• AVAILABLE DATA
--------------------------------------------------

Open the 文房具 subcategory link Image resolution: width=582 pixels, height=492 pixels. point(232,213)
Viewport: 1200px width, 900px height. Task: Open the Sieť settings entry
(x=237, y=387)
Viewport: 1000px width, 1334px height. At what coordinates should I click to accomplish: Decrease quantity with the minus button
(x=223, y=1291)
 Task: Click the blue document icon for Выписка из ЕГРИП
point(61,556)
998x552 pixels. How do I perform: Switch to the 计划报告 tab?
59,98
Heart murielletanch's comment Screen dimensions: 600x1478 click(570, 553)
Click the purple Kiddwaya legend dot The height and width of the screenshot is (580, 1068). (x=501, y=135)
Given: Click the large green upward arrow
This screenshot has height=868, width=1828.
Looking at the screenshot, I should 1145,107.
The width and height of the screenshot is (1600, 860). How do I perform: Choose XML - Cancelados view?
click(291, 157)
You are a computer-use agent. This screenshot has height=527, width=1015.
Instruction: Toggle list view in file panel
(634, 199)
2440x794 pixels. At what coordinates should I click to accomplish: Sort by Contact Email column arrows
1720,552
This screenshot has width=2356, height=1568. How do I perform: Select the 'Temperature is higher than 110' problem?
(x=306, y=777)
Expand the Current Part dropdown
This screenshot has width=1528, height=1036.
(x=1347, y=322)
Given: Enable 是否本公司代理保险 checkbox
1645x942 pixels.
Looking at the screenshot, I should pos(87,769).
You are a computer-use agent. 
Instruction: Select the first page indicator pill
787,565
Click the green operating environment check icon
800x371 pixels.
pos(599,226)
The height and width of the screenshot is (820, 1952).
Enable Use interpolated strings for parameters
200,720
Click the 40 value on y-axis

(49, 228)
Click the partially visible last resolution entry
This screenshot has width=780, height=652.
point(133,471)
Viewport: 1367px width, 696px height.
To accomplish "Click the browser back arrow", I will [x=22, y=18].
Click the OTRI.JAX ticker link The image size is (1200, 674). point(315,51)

--------------------------------------------------

• WHAT YOU SHOULD DO
What you return should be only the lines from the line containing "Enable Use interpolated" through the end of the material above, reproduced exactly, first and last included.

• SOLUTION FOR THIS EXERCISE
Enable Use interpolated strings for parameters
200,720
Click the 40 value on y-axis

(49, 228)
Click the partially visible last resolution entry
This screenshot has width=780, height=652.
point(133,471)
Viewport: 1367px width, 696px height.
To accomplish "Click the browser back arrow", I will [x=22, y=18].
Click the OTRI.JAX ticker link The image size is (1200, 674). point(315,51)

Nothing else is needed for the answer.